He glanced once more from the detective to the pale girl who, since she received notice of her arrest, had stood as though cut from marble. Then he left them.
The next morning's papers, which carried startling headlines of the murder of Walter Newberry, brought Police Detective Siler a feeling of satisfaction with his own work. The newspaper accounts were elaborations of his own theory of an attack by the missionary's dissipated son on his wife and her shooting him in self-defense.
Even the discovery on the second morning that the bullet which was removed from young Newberry's body was of 38 caliber and, as Trant had predicted, not at all similar to the steel-jacketted 32-caliber bullets shot by Mrs. Newberry's automatic pistol, did not disturb the police officer's self-confidence. And when, on the day following, Siler received orders to report, at an hour when he was not ordinarily on duty, at the West End police station, he pushed open the door of the captain's room, to which the sharp nod of the desk sergeant had directed him, with an air of confident importance.
The room had three occupants—the huge figure of Division Inspector of Police Walker, a slight, dark man unknown to Siler, and Luther Trant at the end of the room busy arranging a somewhat complicated apparatus.
Trant, with a short nod of greeting, at once called Siler to his aid.
With the detective's half-suspicious, half-respectful assistance, the psychologist stretched across the end of the room a white sheet about ten feet long, three feet high, and divided into ten rectangles by nine vertical lines. Opposite this, and upon a table about ten feet away, he set up a small electrical contrivance consisting of two magnets and wire coils supporting a small, round mirror about an inch in diameter and so delicately suspended that it turned at the slightest current passing through the coils below it. In front of this little mirror Trant placed a shaded electric lamp in such a position that its light was reflected from the mirror upon the sheet at the end of the room. Then he arranged a carbon plate and a zinc plate on the edge of the table; set a single cell battery under the table; connected the battery with the coils controlling the mirror, and connected them also with the zinc and carbon plates.
When his preparations were complete, Trant rested his hands lightly on the plates upon the table; and as he did so a slight and in fact imperceptible current passed through him from the battery; but it was enough to move the light spot reflected upon the screen.

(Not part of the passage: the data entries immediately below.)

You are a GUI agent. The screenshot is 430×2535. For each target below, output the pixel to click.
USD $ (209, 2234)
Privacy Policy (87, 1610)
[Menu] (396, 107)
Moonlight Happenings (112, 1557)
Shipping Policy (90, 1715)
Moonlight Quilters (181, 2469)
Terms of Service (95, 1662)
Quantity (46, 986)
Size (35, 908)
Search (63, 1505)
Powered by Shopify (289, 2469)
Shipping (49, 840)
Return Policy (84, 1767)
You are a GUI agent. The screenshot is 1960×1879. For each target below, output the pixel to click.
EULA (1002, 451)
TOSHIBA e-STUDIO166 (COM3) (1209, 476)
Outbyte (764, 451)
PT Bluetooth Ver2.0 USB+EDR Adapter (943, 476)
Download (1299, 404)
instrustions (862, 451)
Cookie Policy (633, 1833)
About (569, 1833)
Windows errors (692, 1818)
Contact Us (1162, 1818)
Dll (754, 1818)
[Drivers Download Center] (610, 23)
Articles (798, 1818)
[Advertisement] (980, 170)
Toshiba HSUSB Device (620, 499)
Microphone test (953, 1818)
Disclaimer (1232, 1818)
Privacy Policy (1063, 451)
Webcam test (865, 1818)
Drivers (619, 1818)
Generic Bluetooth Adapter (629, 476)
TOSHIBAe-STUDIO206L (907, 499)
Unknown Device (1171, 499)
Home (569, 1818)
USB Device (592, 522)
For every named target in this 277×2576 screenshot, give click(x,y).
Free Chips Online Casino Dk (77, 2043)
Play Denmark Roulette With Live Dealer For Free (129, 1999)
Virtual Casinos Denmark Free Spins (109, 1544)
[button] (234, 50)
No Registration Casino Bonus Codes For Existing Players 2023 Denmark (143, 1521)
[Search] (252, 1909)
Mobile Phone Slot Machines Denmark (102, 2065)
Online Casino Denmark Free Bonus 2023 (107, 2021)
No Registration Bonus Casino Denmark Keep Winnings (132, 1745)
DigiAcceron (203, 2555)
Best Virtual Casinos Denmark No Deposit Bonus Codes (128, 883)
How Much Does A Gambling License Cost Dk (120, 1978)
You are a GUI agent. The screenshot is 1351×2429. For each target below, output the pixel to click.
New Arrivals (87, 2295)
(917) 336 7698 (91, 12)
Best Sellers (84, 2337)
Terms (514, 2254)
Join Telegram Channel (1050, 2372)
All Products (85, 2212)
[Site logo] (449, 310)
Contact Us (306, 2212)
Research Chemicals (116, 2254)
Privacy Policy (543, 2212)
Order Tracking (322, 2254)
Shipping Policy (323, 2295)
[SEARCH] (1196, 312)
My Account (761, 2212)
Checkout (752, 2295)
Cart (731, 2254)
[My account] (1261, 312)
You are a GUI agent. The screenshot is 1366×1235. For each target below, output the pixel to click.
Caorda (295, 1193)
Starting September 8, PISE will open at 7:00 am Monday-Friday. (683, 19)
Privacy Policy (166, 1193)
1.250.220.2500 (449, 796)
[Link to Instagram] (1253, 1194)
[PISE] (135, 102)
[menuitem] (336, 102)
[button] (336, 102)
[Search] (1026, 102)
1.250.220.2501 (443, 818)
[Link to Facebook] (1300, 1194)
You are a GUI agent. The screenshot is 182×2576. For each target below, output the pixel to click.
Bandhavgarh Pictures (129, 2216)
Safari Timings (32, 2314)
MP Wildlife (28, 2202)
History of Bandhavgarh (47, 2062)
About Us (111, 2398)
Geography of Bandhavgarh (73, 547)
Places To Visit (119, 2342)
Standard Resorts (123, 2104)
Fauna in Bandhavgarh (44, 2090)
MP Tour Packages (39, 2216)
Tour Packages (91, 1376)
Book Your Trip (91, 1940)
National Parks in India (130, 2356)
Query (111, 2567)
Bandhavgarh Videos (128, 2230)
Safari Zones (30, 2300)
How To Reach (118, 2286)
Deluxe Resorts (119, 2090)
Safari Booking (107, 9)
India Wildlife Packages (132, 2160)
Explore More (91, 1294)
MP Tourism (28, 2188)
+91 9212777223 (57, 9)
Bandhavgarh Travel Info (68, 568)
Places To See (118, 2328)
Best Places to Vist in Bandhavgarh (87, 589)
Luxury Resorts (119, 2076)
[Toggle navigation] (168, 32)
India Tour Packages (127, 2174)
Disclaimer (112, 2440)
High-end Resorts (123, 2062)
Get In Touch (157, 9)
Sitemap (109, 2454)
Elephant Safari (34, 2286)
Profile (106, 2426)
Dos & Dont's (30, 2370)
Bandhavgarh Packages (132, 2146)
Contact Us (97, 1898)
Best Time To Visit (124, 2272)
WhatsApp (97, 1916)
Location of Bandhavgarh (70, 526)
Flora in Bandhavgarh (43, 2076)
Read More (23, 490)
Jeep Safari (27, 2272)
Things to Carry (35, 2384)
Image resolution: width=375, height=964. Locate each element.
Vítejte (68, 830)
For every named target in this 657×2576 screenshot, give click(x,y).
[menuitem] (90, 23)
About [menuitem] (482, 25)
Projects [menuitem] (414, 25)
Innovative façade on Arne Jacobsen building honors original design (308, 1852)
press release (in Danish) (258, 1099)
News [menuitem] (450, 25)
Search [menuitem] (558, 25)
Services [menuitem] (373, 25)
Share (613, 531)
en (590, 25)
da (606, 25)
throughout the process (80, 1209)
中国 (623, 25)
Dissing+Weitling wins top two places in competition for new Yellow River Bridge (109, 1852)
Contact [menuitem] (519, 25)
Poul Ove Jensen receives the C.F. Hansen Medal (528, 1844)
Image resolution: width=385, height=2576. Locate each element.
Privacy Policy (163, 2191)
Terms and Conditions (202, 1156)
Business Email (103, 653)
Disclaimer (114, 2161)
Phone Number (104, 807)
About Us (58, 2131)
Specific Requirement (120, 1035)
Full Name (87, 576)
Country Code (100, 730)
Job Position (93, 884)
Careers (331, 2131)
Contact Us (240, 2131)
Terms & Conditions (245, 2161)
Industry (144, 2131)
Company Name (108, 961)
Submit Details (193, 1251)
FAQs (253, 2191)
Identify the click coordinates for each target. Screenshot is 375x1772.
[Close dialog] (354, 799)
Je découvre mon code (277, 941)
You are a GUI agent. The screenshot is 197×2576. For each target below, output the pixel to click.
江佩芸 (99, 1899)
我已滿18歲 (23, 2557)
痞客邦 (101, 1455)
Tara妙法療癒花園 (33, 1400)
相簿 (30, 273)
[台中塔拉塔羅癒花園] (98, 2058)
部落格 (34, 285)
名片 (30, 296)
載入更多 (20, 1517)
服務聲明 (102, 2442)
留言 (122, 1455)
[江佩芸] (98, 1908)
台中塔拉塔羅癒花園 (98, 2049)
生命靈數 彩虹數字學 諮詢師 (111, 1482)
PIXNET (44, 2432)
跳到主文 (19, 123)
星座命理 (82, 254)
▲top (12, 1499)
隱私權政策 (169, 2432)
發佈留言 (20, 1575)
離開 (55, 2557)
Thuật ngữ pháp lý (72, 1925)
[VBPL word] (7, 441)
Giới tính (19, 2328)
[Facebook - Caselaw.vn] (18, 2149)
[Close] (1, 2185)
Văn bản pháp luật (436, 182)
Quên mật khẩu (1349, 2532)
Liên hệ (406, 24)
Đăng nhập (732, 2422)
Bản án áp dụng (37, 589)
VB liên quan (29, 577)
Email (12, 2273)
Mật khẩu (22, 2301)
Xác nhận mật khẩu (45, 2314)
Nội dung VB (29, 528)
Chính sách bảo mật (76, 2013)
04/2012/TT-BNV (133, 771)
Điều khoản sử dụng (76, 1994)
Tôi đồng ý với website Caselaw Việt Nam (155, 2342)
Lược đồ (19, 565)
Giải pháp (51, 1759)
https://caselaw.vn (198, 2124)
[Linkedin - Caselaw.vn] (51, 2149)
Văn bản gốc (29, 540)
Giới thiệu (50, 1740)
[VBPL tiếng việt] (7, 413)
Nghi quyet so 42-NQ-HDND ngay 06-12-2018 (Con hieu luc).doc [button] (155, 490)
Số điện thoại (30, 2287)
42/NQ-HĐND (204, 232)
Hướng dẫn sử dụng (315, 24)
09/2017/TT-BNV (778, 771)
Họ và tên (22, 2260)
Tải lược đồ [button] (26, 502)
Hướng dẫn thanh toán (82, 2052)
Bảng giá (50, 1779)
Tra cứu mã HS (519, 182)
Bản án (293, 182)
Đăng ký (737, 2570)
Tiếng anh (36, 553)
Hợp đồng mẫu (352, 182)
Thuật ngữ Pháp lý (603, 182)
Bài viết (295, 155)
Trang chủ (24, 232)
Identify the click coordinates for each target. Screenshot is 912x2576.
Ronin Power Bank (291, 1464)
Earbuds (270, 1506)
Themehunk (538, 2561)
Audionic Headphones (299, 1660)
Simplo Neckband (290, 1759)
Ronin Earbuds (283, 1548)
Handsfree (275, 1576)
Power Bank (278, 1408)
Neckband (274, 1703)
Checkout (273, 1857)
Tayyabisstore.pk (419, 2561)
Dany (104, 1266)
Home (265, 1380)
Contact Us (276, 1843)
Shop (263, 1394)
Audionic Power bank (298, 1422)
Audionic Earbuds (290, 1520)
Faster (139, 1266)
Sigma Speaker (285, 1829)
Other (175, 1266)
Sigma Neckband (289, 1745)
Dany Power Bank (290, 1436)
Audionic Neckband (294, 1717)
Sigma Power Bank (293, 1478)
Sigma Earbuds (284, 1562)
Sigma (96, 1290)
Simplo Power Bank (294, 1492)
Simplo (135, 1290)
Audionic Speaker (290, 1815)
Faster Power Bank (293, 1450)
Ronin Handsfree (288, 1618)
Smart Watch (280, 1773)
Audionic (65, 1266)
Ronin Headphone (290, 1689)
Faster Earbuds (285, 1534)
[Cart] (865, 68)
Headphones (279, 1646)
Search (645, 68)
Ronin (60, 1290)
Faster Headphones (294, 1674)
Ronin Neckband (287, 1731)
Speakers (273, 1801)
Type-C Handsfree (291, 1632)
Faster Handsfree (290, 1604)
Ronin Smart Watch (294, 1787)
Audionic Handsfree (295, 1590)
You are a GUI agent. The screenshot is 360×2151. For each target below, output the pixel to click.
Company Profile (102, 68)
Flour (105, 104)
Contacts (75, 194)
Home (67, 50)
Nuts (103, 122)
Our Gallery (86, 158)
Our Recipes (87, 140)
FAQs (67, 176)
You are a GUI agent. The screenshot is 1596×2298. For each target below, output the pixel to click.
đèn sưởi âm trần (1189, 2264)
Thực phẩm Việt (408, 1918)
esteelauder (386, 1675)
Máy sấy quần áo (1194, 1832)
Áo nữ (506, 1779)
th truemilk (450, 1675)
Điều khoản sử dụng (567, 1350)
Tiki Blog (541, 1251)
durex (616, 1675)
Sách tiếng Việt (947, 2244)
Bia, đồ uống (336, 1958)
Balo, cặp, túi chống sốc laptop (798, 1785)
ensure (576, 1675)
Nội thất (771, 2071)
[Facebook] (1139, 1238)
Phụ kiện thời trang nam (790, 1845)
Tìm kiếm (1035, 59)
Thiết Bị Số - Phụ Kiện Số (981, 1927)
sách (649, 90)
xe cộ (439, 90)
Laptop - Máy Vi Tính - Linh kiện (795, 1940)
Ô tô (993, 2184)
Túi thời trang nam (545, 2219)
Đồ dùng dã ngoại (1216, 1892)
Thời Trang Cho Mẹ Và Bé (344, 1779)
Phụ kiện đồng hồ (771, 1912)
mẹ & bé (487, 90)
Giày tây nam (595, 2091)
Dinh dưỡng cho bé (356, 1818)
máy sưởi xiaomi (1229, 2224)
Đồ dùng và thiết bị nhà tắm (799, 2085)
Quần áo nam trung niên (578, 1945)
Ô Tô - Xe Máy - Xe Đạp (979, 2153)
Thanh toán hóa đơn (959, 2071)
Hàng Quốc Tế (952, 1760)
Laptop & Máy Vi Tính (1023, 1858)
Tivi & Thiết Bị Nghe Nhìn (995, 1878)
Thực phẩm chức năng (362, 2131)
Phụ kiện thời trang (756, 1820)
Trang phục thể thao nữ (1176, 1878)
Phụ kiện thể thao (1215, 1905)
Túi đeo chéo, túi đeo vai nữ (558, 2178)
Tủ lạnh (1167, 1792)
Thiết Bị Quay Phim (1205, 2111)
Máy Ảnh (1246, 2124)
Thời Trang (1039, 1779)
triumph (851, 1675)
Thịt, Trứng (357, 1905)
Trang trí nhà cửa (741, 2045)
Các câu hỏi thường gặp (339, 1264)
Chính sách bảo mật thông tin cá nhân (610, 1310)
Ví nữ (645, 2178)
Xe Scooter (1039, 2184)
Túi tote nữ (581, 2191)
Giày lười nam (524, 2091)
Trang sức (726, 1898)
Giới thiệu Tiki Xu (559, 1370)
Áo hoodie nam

"This apparatus," the psychologist said, as he saw even Walker stare at this result, "is the newest electric psychometer—or 'the soul machine,' as it is already becoming popularly known. It is probably the most delicate and efficient instrument contrived for detecting and registering human emotions—such as anxiety, fear, and the sense of guilt. Like the galvanometer which you saw me use to catch Caylis, the Bronson murderer, in the first case where I worked with the police, Inspector Walker,"—the psychologist turned to his tall friend—"this psychometer—which is really an improved and much more spectacular galvanometer—is already in use by physicians to get the truth from patients when they don't want to tell it. No man can control the automatic reflexes which this apparatus was particularly designed to register, when he is examined with his hands merely resting upon these two plates!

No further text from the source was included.